In the Forest Hills Public School District, the four-member conservative slate, for example, wants the schools to stay away from “promoting social justice and sexuality” and leave that to parents. That has brought out other candidates who are running to counter the conservative attacks by arguing “we need to discuss diversity.”

“I think schools frequently become the catalyst or the focal point for a lot of national anxiety,” said Dr. Molly Patterson, the chair of the Aquinas College Political Science Department. “When we are divided as a society about fairly abstract things, sometimes we need a place to figure out where we’re going to have that argument and a lot of our anxieties frequently focus around our children.”

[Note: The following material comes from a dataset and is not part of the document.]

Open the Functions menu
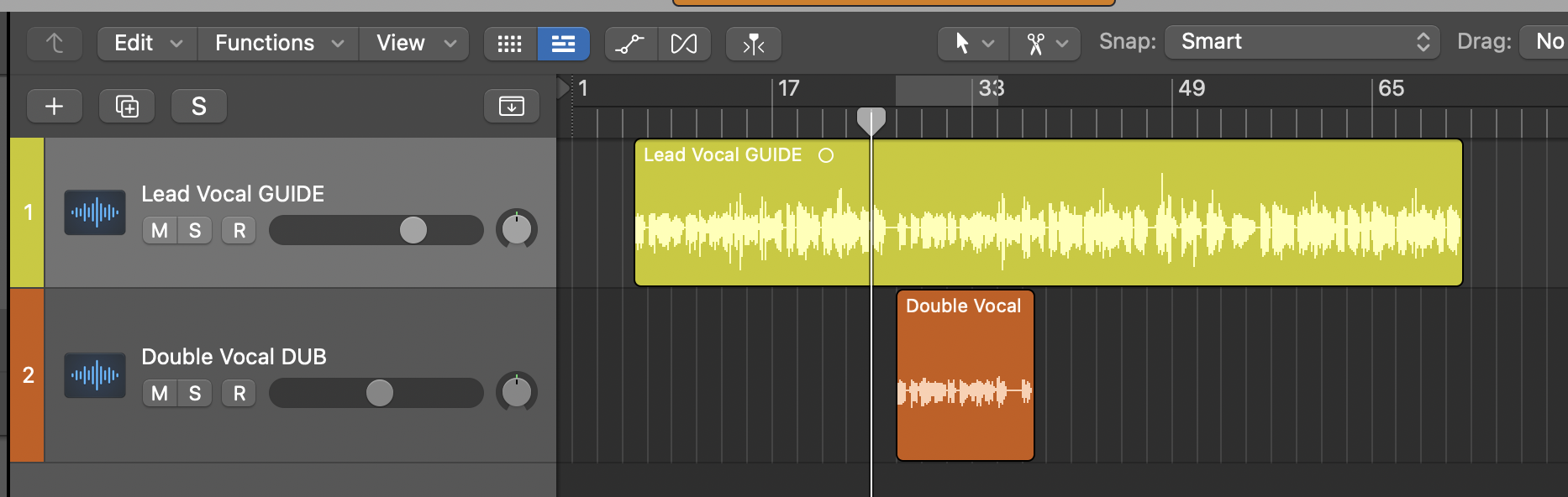Viewport: 1568px width, 497px height. (278, 44)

For years, the main national interest in local school elections came from the local affiliates of big teachers unions. But this election is different because there are national conservative organizations backing local school board candidates. A group formed last year in Florida and now operating nationwide called Moms for Liberty has a new chapter in Kent County. It has endorsed 42 conservative candidates in 15 school board races. According to a report last week in USA Today, a national conservative organization called the 1776 Project PAC (Political Action Committee) has endorsed candidates in two Berrien County school board races.

Target 8 investigators found another group called the American Principles Project that has reportedly helped fund school candidates in Florida has registered to operate in Michigan.

“This is an unusual election,” Grand Valley State University political scientist Roger Moiles said. “We don’t normally see this much attention put on candidates for school board.”

“I think this is driven by a lot of national forces,” he added.

Moiles said it’s about more than getting conservatives elected to school boards. He said there is “a national strategy to get people out to vote at the bottom of the ticket to help that candidate at the top.”

He said it’s a strategy that has worked before on a smaller scale and could keep the schools in the culture war crosshairs for years.

“I think this ultimately is to set the bigger picture, to lead up into an election, a presidential election two years from now,” Moiles said.